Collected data
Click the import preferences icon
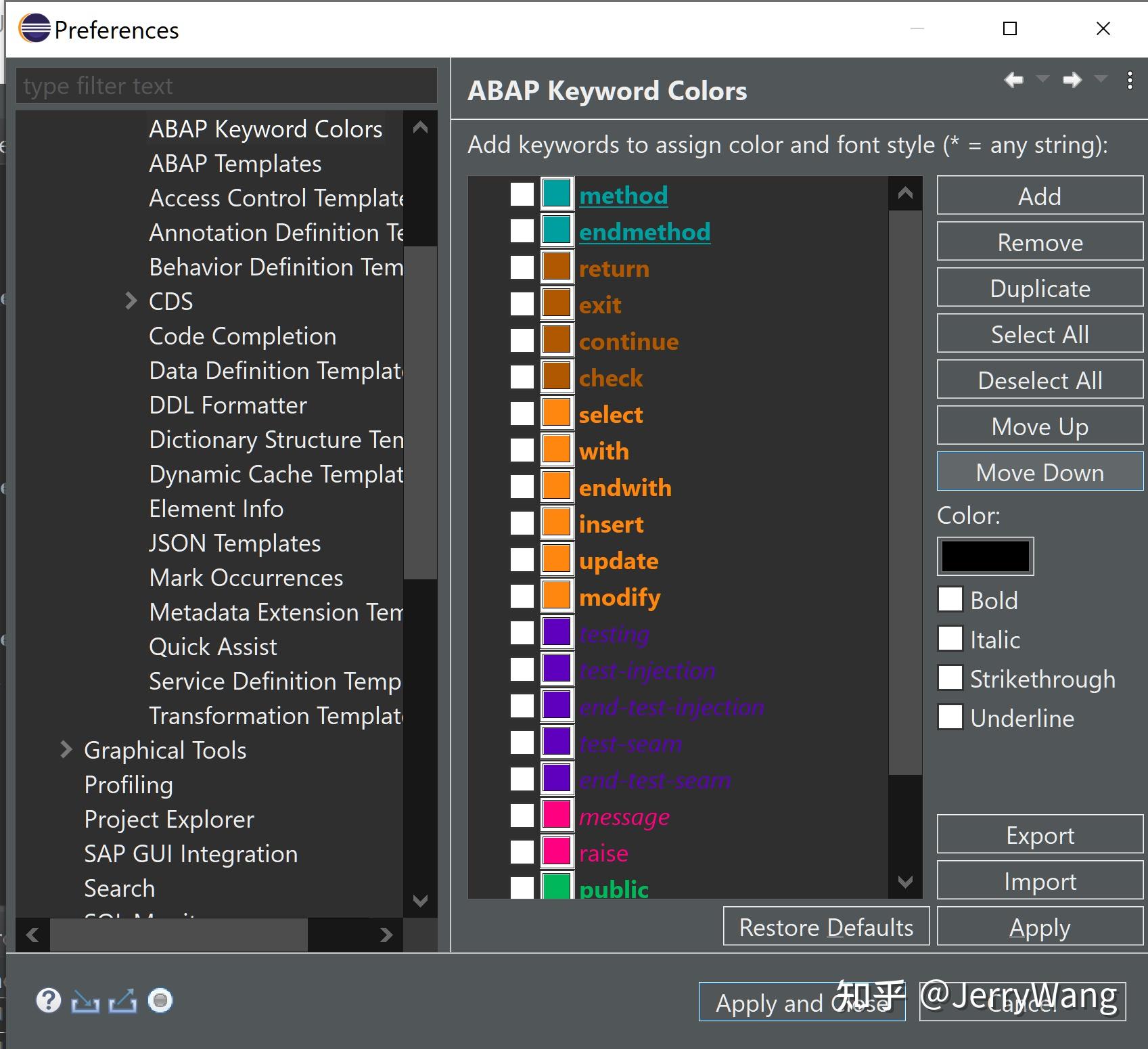Image resolution: width=1148 pixels, height=1049 pixels. point(87,1000)
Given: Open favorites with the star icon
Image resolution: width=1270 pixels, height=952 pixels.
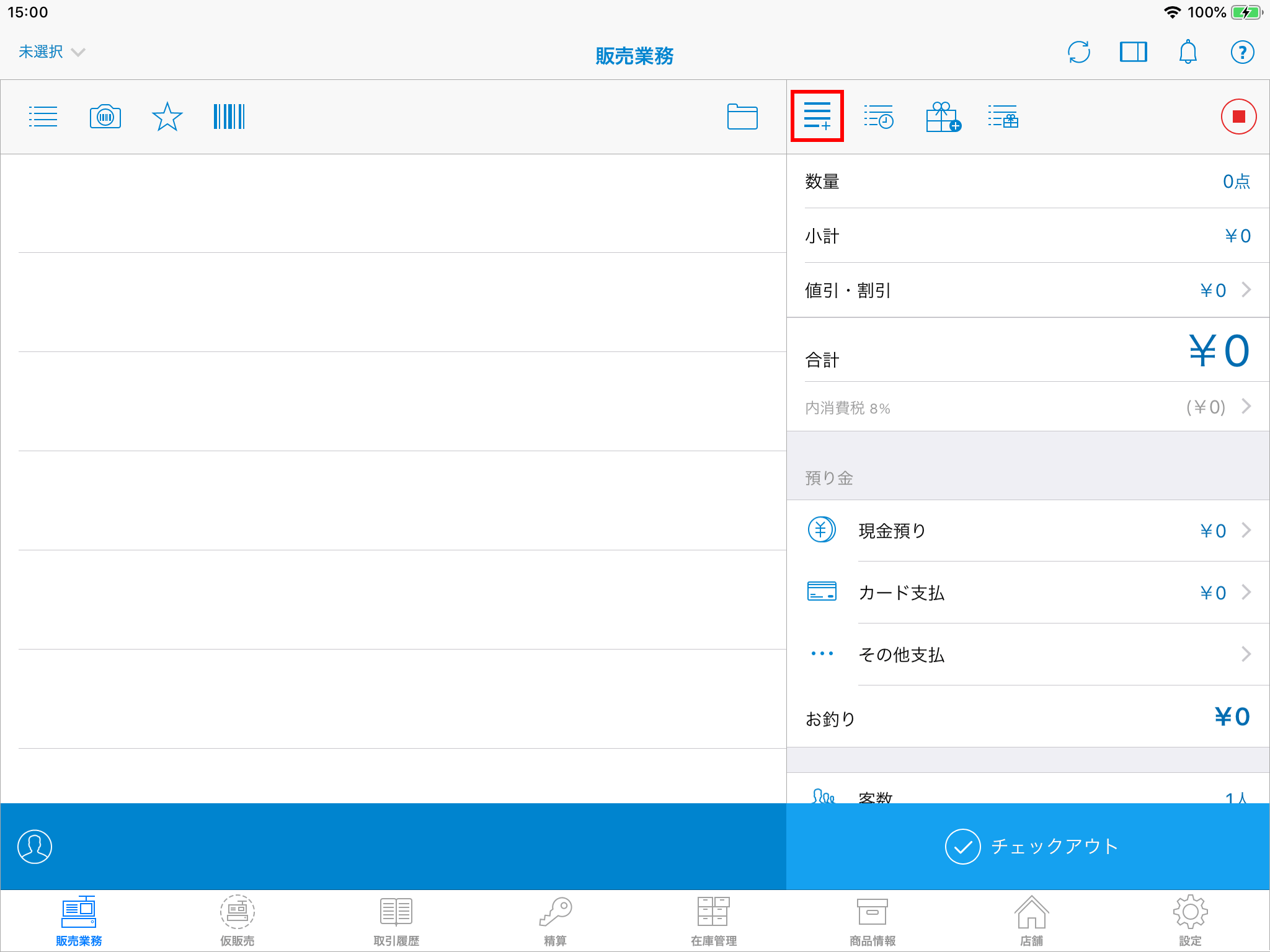Looking at the screenshot, I should point(167,117).
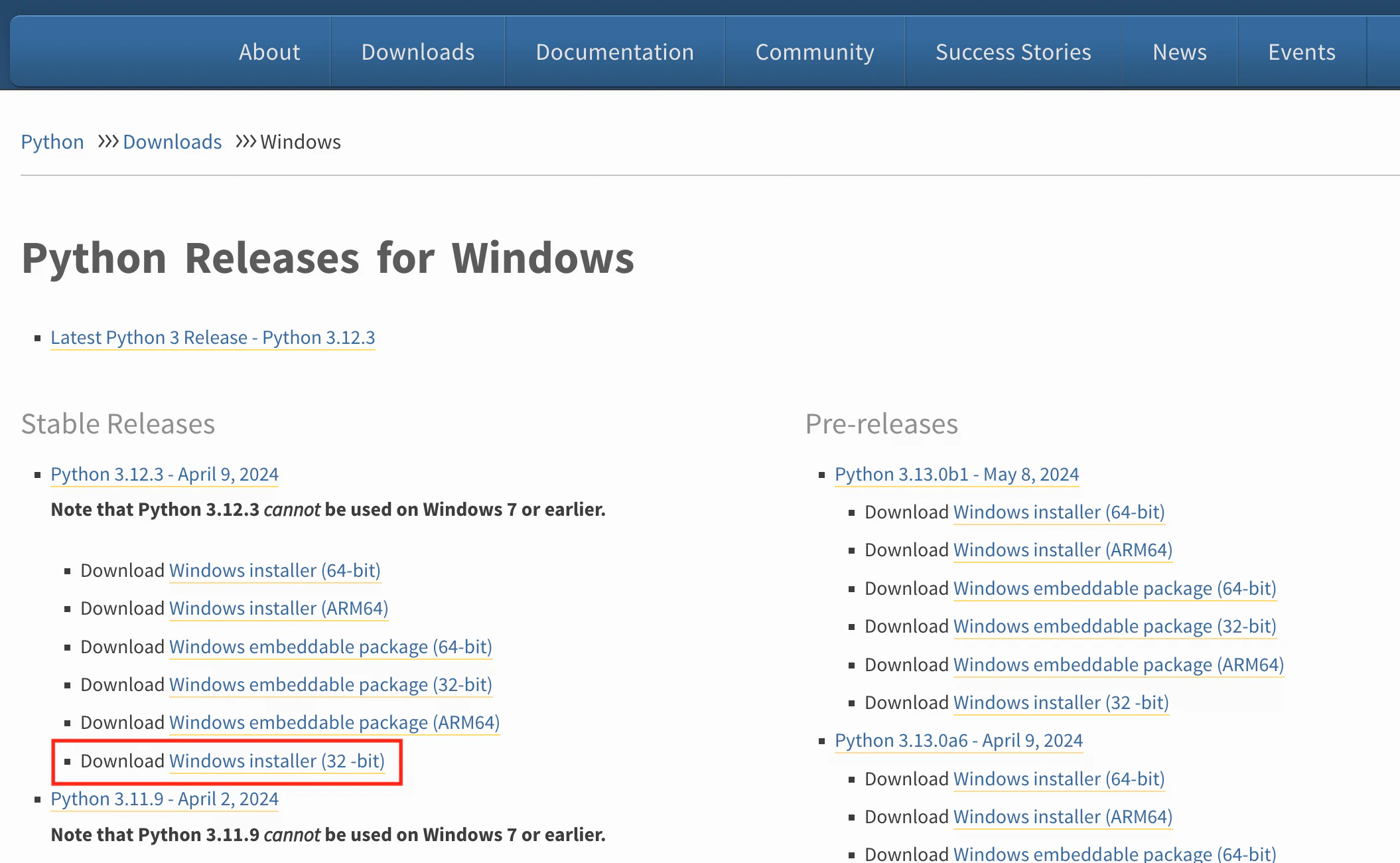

■ **Exercise requirements**:
Print only the lines from the line that contains "Image resolution: width=1270" to the final line of the data, inclusive. Pictures stay out.

■ **Solution to this exercise**:
Image resolution: width=1270 pixels, height=952 pixels.
Looking at the screenshot, I should point(167,117).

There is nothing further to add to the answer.